An affectionate tribute to two comedy icons, complete with pitch-perfect performances from Steve Coogan and John C. Reilly.
By Sarah Ward
February 21, 2019
  shares

Stan & Ollie begins with a glorious shot — an image that's strikingly composed, and that couldn't better encapsulate the film to come. Comedians Stan Laurel (Steve Coogan) and Oliver Hardy (John C. Reilly) sit in their shared Hollywood dressing room in 1937, bantering away in their playful, genial manner. Their backs are to the camera but, as they're both perched before individual mirrors, their faces are reflected in lights at either side of the frame. Stan's thinner visage smirks wryly from the mirror in front of the more jovial, sizeable Ollie, and vice versa. Director Jon S. Baird enjoys the affectionate interplay between the two comic stars, and gazes at them just as fondly. Most importantly, the filmmaker visually signifies the enormous presence that his two subjects had in each other's life.

Worlds away from his last movie, the drug-addled Irvine Welsh adaptation Filth, Baird returns to comparable moments throughout Stan & Ollie. Just as the eponymous pair were at their professional best when they were together, the film shines brightest when it looks upon the two in tender exchanges. When Stan sits side-by-side with an ailing Ollie in a hotel bed, and when the duo recline on the deck of a ship against a sunset backdrop, Stan & Ollie offers an ode not only to their enduring partnership, but to the pull they felt towards each other. That's the entire picture from start to finish however there's a particular heart-swelling sensitivity evident in these loving scenes.

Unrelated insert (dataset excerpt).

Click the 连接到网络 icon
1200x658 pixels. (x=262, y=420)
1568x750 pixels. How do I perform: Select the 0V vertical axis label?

After spending its opening minutes on-set during the making of comedy-western Way Out West, Stan & Ollie jumps forward to 1953, when the pair's fame has faded and their double-act has nearly fractured. Reuniting after a rocky parting over contract matters, they embark on a tour of the United Kingdom largely to boost the chances of making their first film in years. But half-empty crowds in second-tier venues await, as does the scheming of an uncaring promoter, bickering between their wives (Shirley Henderson and Nina Arianda), and more than a decade of unspoken feelings about the way things have panned out. It hardly helps that, as the two ruminate upon what they had and what could've been since, they're continually met with astonishment from ordinary punters who didn't realise they were still alive.

Given cinema's penchant for biopics — half of this year's Oscar acting contenders are nominated for playing real-life figures — it's surprising that Laurel and Hardy's story hasn't graced the silver screen before. Better late than never, obviously, with screenwriter Jeff Pope (also a writer on the Coogan-starring Philomena) penning the filmic equivalent of a warm hug for two of the industry's bona fide icons. There's no escaping Stan & Ollie's kindly, laudatory tone, but it's thoroughly deserved. While the zany vaudeville energy that the duo are known for only comes through in recreations of select routines, Coogan and Reilly put in pitch-perfect performances that capture exactly why their characters had such an impact on comedy as we know it.

Indeed, Stan & Ollie's casting proves a cinematic stroke of genius, of the kind that every film aims for but only a select few manage. It's especially fitting that both Coogan and Reilly have become well-known for their own two-handers in recent times — the former with Rob Brydon, as largely seen in The Trip and its sequels; the latter with Will Ferrell, though last year's Holmes & Watson is best burned from everyone's memories. Experienced hands at bouncing off an on-screen partner, they're so adept at it here that their charming double-act feels like the real thing. Crucially, they sell both the sweetness and melancholy of a life spent tied to another, although the movie's most deeply moving element comes via postscript. When Hardy died, Laurel never performed again, but kept writing new material for them to share.